Quelle que soit l’étiquette qu’on y accole, cet effet de tournis et de transe permanent (les BPM passent régulièrement la barre fatidique des 300) produit sur l’auditeur averti un trouble bienvenu, et il n’est pas interdit, au sein du mille-feuilles musical que l’on a entre les oreilles, d’y entendre de la techno turbulente, de la harsh noise et des restes de drone music parlés dans une sorte de pidgin imaginaire dont on ne saurait assigner ni l’époque, ni le lieu.



Ce n’est pas un hasard si Sator Arepo est sorti sur Nyege Nyege Tapes.
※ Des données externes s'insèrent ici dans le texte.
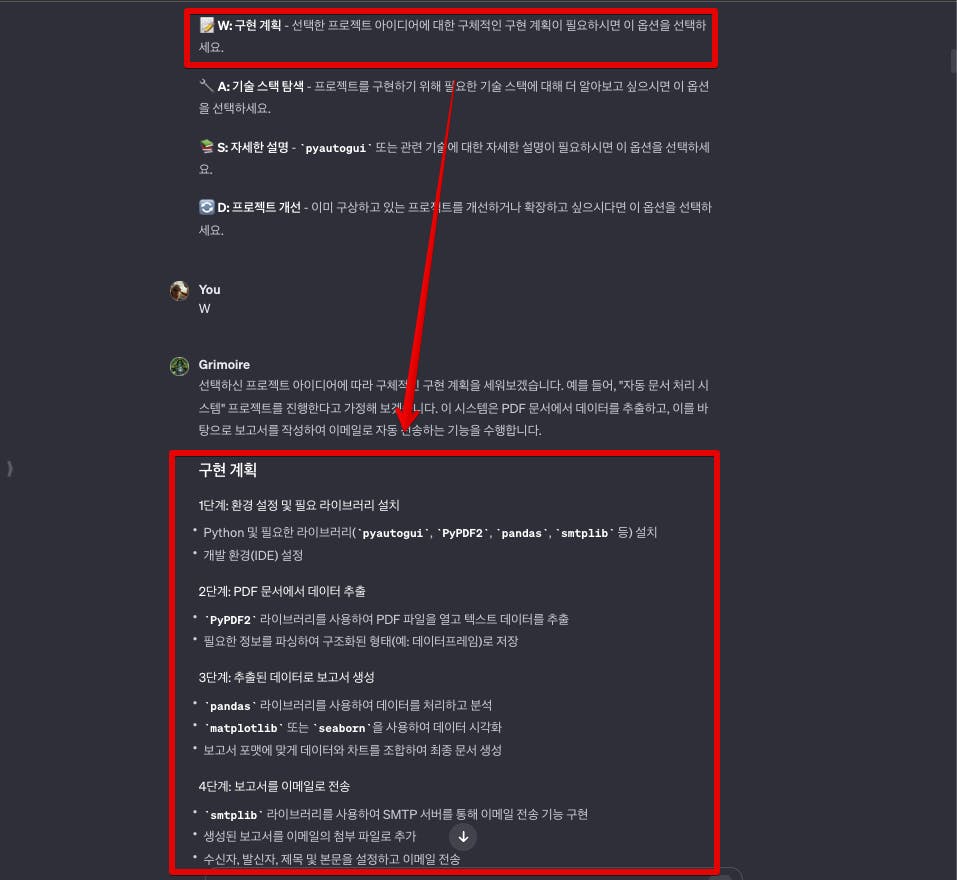
Task: Click the 4단계: 보고서를 이메일로 전송 heading
Action: (274, 786)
Le label et collectif ougandais aura permis depuis une grosse dizaine d’années de mettre en exergue la musique électronique d’Afrique de l’Est parmi la plus novatrice et vivifiante de mémoire récente, mais également d’entériner l’éclatement des barrières stylistiques en vigueur depuis l’avènement de l’Internet-monde. Et si les routes de Judgitzu et de l’entité ougandaise se sont croisées et ont donné lieu à un mariage bienvenu, c’est sans doute que la démarche même du Français est depuis toujours de l’ordre de la mutualisation des affects, plutôt que celle du picorage/pillage musical à l’impensé post-colonial certain. Se présentant lui-même comme un « ethnomusicologue punk », ayant passé les six dernières années de son existence à sillonner l’Asie, l’Océanie et l’Afrique afin de rendre compte des pratiques et célébrations rituelles des communautés et populations locales : « Le but est de donner à des jeunes l'envie d’être acteurs de leur patrimoine. Quand on s'intéresse aux anciens qui font du gong ou des chants traditionnels, on montre un petit peu à la jeunesse que son héritage est important et intéressant aux yeux du monde. »
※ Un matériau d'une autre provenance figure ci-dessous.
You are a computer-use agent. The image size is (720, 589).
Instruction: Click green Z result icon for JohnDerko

Julien Hairon définit ainsi son approche comme s’apparentant à un travail à la fois « personnel et social » : « Un ami me racontait avoir rencontré des ethnomusicologues, pour qui le mot d’ordre semble être “on enregistre, on se casse”. Je préfère prendre le temps d’une vraie rencontre. L’enregistrement n’est que la finalité de cette rencontre. Par exemple, j’ai habité un an avec les Massaï, et je n’ai été invité à leurs cérémonies qu’au bout de 6 mois. Il y a une confiance à acquérir. Et si on ne veut pas me l’accorder, ce n’est pas grave. » Gageons que ces expériences lui auront permis d’acquérir une focale et un regard idoines quant à son propre matériau, quelque part entre la distance respectueuse et la participation active.